C’est dans ce contexte que se sont développés en juin les pogromes kirghiz contre les populations ouzbeks du sud du pays (dans la région d’Osh et de Jilalabad), région où les soutiens à Bakiyev sont encore forts et où les travailleurs kirghizs expulsés de Russie depuis le début de la crise économique mondiale vivent le chômage et la misère. Ce lumpenprolétariat a grossi la masse des nervis s’en prenant aux Ouzbeks. D’autant que ces derniers quant à eux, exclus durant cinq ans des quelques avantages octroyés aux régions du sud par le pouvoir ont eu tendance à soutenir le renversement de Bakiyev.
A ce jour, officiellement, il y aurait environ170 victimes (les ONG comme la Croix-Rouge parlent de plusieurs centaines de morts), des centaines de blessés et 700.000 Ouzbeks, réfugiés en Ouzbékistan avant que ce pays ne ferment ses frontières, des milliers de commerces, voitures, maisons appartenant à des Ouzbeks incendiés… Face à cela, le gouvernement provisoire a décrété la mobilisation de tous les hommes de moins de cinquante ans et ordonné à la police et à l’armée de tirer pour tuer afin de « rétablir l’ordre ». Cependant, les témoignages sur des policiers ou des militaires participants aux pogromes sont nombreux.
Il est clair que les forces du président déchu Bakiyev, sont à l’origine de ces pogromes afin de déstabiliser le pays et chercher ainsi à reprendre la main. Mais les bureaucrates et les hommes d’affaires du clan Bakiyev, dont les intérêts sont menacés par le renversement du pouvoir ne sont pas seuls ; les barons de la drogue – Osh est la plaque tournante du trafic de drogue d’Asie central à destination de l’Europe – se sont alliés aux soutiens de Bakiyev afin de protéger leurs intérêts qu’ils estiment menacés par le nouveau régime.
Le gouvernement provisoire, dépassé par les évènements, a fait appel aux forces armées de Russie, qui ne manqueront pas de s’installer durablement dans la région et de protéger les intérêts des capitalistes russes et donc la stabilité capitaliste du pays, contre le peuple et par la force s’il le faut. De plus cette intervention est pas du goût ni des Chinois, qui possèdent une frontière avec le Kirghizistan, ni par les forces armées internationales qui occupent militairement l’Afghanistan.

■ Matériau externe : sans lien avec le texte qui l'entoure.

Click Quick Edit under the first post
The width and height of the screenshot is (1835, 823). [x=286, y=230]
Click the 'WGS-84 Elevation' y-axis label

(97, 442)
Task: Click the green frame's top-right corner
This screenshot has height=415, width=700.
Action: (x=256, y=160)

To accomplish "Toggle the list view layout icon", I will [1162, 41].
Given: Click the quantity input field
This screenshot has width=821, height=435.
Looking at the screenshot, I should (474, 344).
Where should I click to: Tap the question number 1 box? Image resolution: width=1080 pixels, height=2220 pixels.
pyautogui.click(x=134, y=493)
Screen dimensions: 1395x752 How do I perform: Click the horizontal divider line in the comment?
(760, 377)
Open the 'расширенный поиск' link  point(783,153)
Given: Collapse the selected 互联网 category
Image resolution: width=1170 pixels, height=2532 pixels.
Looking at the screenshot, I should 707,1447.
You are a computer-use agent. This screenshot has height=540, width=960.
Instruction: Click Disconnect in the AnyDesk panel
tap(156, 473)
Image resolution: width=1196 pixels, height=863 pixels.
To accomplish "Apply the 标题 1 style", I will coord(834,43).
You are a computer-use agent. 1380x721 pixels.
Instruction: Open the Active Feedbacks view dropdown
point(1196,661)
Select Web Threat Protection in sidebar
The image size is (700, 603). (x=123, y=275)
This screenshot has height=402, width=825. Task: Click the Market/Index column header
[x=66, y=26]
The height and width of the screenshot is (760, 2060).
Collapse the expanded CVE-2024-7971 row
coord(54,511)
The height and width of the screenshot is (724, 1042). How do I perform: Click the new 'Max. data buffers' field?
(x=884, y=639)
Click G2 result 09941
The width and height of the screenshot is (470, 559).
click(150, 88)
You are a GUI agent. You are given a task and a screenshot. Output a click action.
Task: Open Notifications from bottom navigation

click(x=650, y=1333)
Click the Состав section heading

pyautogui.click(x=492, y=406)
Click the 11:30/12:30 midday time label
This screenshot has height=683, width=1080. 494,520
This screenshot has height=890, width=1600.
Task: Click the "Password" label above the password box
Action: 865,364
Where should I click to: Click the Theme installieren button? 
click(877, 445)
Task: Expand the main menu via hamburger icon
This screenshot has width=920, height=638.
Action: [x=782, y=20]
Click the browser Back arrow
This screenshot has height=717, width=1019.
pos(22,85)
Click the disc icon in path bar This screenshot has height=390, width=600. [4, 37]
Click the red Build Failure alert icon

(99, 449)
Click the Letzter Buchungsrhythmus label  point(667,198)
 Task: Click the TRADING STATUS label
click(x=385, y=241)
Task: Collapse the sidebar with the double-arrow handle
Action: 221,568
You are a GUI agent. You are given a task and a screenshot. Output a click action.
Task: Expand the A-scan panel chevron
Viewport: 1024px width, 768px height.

Le gouvernement provisoire a donc refusé de se reposer sur la classe ouvrière et paysanne du pays pour régler la situation. Pourtant des exemples de fraternisation entre Kirghizes et Ouzbeks se sont multipliés durant les pogromes : Kirghizes défendant les Ouzbeks ou défendant ensemble leurs biens contre les émeutiers, etc. Le Comité pour une Internationale ouvrière, au contraire, appelle les travailleurs, les pauvres et les paysans du Kirghizistan, qu’ils soient Kirghizes ou Ouzbeks, à construire leur propre organisation indépendante des capitalistes, avec un véritable programme révolutionnaire et socialiste, et à construire ensemble dès maintenant une force commune de défense face à tous ceux qui commettent ces pogromes où qui les fomentent.